• How to complete this task
Beneath this task are records; print exactly the stretch of them from the line with "Click star rating" through the line with "Click Terni Football Club round crest", both ends included.

• Pixel coordinate grounding data
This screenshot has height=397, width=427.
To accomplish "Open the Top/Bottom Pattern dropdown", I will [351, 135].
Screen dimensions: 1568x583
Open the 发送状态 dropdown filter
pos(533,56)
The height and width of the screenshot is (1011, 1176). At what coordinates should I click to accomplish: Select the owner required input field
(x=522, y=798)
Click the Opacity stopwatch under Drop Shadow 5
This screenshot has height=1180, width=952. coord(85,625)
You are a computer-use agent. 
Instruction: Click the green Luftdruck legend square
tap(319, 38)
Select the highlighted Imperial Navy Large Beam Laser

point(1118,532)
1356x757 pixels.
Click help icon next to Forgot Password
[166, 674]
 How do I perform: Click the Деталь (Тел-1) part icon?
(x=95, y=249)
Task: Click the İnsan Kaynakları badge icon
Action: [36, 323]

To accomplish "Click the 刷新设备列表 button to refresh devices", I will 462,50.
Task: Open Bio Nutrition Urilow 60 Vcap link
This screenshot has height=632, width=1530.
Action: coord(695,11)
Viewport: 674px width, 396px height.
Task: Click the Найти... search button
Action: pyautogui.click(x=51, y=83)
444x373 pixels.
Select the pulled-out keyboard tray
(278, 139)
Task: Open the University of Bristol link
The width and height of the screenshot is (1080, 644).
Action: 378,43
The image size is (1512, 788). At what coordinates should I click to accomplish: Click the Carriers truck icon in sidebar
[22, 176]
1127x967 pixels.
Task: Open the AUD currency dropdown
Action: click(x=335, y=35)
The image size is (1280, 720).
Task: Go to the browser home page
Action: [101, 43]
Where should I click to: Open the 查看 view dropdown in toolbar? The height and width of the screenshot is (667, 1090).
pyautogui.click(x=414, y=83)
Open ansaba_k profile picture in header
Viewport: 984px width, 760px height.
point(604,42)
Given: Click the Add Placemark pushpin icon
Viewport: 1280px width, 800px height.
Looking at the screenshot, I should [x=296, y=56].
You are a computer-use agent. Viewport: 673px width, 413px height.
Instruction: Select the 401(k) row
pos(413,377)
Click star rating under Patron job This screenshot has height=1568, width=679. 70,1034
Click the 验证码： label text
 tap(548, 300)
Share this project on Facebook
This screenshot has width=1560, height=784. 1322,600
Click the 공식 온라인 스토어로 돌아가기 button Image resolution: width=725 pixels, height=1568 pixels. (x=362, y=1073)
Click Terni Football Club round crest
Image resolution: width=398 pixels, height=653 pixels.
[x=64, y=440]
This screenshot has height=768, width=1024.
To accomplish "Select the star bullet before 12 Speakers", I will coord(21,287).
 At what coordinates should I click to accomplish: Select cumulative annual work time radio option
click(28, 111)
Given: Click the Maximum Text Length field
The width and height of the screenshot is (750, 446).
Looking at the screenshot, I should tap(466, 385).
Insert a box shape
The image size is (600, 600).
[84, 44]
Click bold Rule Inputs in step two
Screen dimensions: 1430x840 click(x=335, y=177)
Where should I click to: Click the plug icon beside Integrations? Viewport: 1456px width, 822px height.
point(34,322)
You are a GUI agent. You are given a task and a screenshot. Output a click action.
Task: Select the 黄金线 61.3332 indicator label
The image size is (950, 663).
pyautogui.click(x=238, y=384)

• Reply
Click star rating under Patron job This screenshot has height=1568, width=679. 70,1034
Click the 验证码： label text
 tap(548, 300)
Share this project on Facebook
This screenshot has width=1560, height=784. 1322,600
Click the 공식 온라인 스토어로 돌아가기 button Image resolution: width=725 pixels, height=1568 pixels. (x=362, y=1073)
Click Terni Football Club round crest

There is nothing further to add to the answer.